Rewrite the items from the line with "Where should I" to the line with "pyautogui.click(x=68, y=112)", both included, keeping all their wording but increasing every coordinate in the answers by 127. Leave the pictures out.
--- begin Task material ---
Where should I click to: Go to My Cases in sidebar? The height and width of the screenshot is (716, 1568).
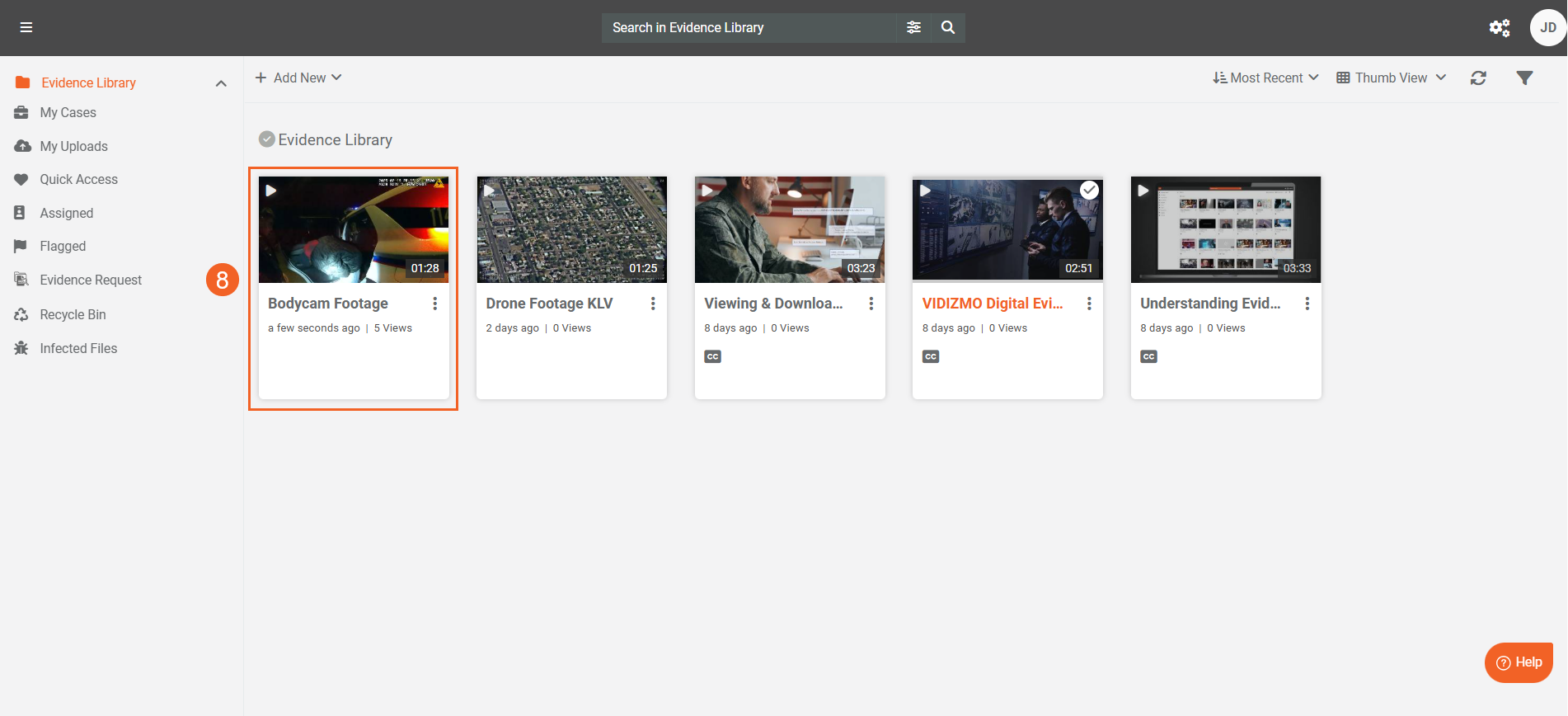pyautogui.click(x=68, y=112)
--- end Task material ---
--- begin Task material ---
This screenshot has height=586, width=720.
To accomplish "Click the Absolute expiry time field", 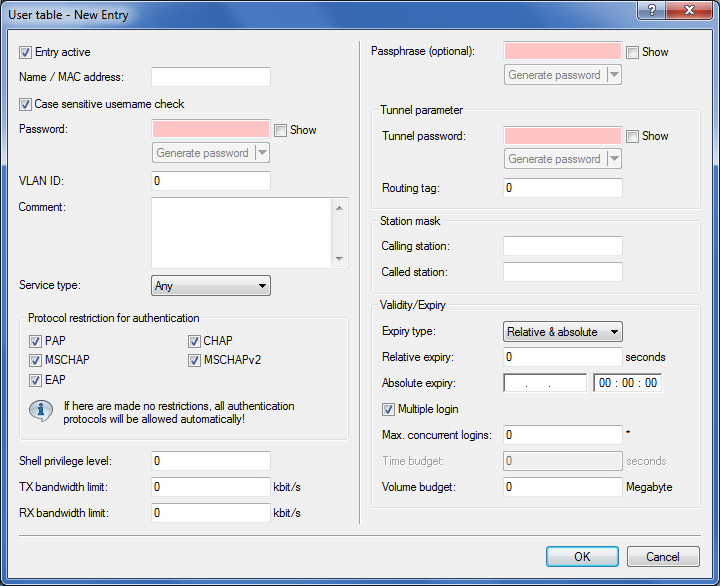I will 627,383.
--- end Task material ---
--- begin Task material ---
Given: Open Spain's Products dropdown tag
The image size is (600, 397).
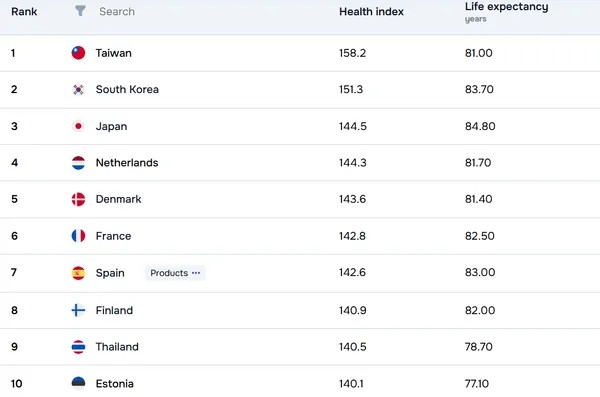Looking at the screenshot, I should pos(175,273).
--- end Task material ---
**Exercise output**
Where should I click to: Go to My Cases in sidebar? The height and width of the screenshot is (716, 1568).
pyautogui.click(x=195, y=239)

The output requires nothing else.